§ TEXTO PROPORCIONADO

:::::

Estas cosas sólo se pueden ver en Venezuela y estoy segura que cuando uno las cuenta, pocas personas las creen, porque pensarán que exageramos.
Estaba a la espera de mi turno para pagar mi ticket de estacionamiento, sólo quedaba una persona delante de mí, una mujer para ser más específica. Al momento de pasar a la taquilla, se le acerca un chino mayor, quizas 50 o 60 años de edad, elegantemente vestido, con su buen maletín ejecutivo y en su español machucado, le dice que él le va a pagar el ticket. Ella se sonroja y le responde que no se preocupe, que estuvo poco tiempo, él insiste (al parecer era su jefe de trabajo), la aparta de la taquilla, saca el dinero y le paga el ticket, que señor tan amable, pensé yo, pero paso seguido el sr. saca su propio ticket y también lo paga, es decir, NOS COLEÓ elegantemente.

:::::

§ DATOS PROPORCIONADOS
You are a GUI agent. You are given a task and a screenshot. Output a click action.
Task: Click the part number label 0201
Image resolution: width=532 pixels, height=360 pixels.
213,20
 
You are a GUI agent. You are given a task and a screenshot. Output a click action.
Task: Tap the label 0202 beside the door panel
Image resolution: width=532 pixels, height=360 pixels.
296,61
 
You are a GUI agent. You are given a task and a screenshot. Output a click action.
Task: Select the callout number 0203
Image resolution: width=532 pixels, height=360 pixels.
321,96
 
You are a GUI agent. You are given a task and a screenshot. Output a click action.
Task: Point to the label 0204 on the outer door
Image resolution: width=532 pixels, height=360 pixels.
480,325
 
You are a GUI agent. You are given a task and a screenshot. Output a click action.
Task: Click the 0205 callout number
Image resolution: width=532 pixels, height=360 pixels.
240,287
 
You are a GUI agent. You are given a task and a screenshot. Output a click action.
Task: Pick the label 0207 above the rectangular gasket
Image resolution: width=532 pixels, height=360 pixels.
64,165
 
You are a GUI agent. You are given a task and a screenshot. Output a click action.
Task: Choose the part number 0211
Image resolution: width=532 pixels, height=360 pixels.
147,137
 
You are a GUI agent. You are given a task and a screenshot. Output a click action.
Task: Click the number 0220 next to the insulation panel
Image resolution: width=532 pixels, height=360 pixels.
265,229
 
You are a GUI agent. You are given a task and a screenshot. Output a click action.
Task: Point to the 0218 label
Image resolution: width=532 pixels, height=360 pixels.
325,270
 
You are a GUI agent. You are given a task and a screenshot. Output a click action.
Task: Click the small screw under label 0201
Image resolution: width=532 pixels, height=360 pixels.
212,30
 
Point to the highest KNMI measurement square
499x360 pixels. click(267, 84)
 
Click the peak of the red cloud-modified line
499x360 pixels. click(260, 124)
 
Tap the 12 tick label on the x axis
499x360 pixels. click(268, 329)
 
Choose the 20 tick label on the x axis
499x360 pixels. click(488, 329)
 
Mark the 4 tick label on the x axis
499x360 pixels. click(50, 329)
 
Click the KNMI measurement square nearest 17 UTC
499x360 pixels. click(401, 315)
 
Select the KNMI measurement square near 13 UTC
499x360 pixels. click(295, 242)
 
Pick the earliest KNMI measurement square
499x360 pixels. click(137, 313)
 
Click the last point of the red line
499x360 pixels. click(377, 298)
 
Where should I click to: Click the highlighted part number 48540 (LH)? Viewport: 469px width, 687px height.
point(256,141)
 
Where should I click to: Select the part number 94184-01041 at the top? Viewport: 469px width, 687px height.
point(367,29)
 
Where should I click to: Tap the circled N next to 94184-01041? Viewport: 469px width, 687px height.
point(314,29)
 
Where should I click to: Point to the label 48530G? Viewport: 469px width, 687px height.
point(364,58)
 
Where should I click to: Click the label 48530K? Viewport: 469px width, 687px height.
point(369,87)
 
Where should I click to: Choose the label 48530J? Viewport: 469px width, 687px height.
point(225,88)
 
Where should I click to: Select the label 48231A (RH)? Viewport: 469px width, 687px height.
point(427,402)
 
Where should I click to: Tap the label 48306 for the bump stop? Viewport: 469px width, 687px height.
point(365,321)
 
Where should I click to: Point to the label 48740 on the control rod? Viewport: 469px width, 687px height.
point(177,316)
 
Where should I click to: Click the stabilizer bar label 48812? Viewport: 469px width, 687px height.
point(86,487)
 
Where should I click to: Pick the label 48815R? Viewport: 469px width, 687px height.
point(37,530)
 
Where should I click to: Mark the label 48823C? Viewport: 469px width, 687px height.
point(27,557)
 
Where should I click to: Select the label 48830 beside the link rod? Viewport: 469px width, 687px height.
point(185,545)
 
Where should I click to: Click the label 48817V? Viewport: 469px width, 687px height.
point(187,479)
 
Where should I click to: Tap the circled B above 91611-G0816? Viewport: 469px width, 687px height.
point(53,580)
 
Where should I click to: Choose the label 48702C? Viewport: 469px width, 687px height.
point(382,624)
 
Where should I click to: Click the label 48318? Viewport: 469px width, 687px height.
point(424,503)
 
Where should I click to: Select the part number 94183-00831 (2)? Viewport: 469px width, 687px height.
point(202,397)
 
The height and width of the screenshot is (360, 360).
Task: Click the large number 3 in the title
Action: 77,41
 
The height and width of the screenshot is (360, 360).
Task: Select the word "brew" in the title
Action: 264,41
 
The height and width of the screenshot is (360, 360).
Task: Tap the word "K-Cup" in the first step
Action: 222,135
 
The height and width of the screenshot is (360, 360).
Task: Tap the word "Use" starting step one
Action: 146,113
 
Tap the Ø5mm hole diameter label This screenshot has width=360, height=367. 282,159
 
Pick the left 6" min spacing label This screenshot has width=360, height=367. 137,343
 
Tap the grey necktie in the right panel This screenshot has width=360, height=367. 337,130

:::::

§ TAREA ASIGNADA 1
Responde estas preguntas sobre el relato del estacionamiento:
(a) ¿En qué país dice el relato que sólo se pueden ver estas cosas?
(b) ¿Qué edad se le calcula al señor que se acerca a la taquilla?
(c) ¿Qué hace el señor justo después de pagarle el ticket a la mujer?
§ TAREA ASIGNADA 2
Sigue el relato del estacionamiento desde donde termina.

§ RESPUESTA FINAL 1
(a) En Venezuela.
(b) Quizás 50 o 60 años.
(c) Saca su propio ticket y también lo paga.

§ RESPUESTA FINAL 2
El sr. no era precisamente Venezolano, pero me parece que ha aprendido mucho de ellos.
Si el señor era chino (de China) pues no es inusual lo que hizo.
Recuerdo haber leído que para las olimpíadas de BEIJING, las autoridades estuvieron educando a la población durante meses previos al espectáculo deportivo, para que no escupiesen en el piso y no se colearan, entre cosas desagradables de la población china.
Al parecer, esto de colearse viene de la época de la famosa revolución de MAO y su inoperancia e ineptitud a la hora de prestar servicios a la población.
Y al venir a Venezuela y ver multiplicado y repotenciado todo lo malo de la cultura de ellos, no hay razón alguna para que se comporte de una manera diferente y extraña a su idiosincrasia.
Dicho de otra forma: el hombre se siente como en su casa.